There isn’t any competition for you these days but who realistically can get to your level?
[Laughs] You never know. It’s really all about the work ethics and focus that a lot of athletes put into it, because there are a lot of great athletes out there. Sometimes they lack the focus or aren’t as confident. They might say listen, I’m never going to get this far. I never look at myself like that, because when I started out I never knew I was going to be the world’s fastest man.
After that first moment, I had the confidence in myself that I could do great things. I think there could be great athletes out there and it’s just all about their confidence.
I really don’t know who I can say can break my world record.
Who is your biggest rival and one person you think can break your records?
I don’t know. I don’t know if anyone can break my world record. I really don’t know who I can say can break my world record.

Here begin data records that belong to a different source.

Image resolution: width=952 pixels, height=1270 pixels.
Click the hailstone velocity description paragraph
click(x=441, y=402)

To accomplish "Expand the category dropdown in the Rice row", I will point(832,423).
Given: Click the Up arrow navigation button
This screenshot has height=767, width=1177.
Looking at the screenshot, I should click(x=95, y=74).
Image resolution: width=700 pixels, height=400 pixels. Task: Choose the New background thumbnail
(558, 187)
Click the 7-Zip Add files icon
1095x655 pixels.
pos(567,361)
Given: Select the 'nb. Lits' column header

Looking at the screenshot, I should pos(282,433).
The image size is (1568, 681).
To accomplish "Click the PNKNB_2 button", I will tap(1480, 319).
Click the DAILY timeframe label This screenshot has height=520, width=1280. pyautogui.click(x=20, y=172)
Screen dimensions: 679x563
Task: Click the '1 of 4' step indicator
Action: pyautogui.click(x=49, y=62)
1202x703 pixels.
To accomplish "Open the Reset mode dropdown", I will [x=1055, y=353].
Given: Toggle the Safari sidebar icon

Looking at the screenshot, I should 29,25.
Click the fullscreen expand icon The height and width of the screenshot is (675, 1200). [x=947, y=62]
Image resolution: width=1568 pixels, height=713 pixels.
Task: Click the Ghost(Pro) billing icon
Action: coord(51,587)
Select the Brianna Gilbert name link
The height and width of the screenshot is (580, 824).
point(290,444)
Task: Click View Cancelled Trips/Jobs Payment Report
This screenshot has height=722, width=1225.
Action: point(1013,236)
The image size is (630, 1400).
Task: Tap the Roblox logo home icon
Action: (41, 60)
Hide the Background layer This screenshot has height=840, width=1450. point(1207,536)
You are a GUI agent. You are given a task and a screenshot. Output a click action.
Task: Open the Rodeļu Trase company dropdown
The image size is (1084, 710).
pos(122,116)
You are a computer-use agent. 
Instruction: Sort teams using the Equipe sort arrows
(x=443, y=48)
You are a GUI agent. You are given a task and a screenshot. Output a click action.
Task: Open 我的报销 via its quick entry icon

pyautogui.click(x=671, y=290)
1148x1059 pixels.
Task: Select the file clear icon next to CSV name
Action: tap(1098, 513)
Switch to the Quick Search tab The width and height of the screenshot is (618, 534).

My greatest rival right now I would say is my teammate Yohan Blake because I see him train and I see his potential. If he can also stay injury free, he’s going to be great. It was great competing with him and I’m looking forward to his future.
How has the drug scandal hurt Jamaican athletes while you try to show the world the talent that your country can produce?
I think it hurt the sport itself. But when it comes to Jamaican athletes, there weren’t any serious things. There were mistakes but there weren’t any serious drugs. It is still bad: the drug scandal. But it was a good thing it wasn’t like they were deliberately going out of their way to take drugs. It’s a bad thing for the sport, but not so stressful.
You’re a Manchester United Fan. Can Falcao take this club back to its glory days?
He’s a great striker. I met him in Germany a month ago. I was talking to him and encouraged him to keep doing what he is doing that he is a great striker. He is certainly going to change the Premier League. He will definitely step it up for us this season.
What can Luis Van Gaal do to bring Manchester United back?
Van Gaal is trying to implement his system, it’s up to the players if they can learn his system, they will do well. If a new coach comes in, it’s always an issue of can the players deal with the system. It’s all up to the players.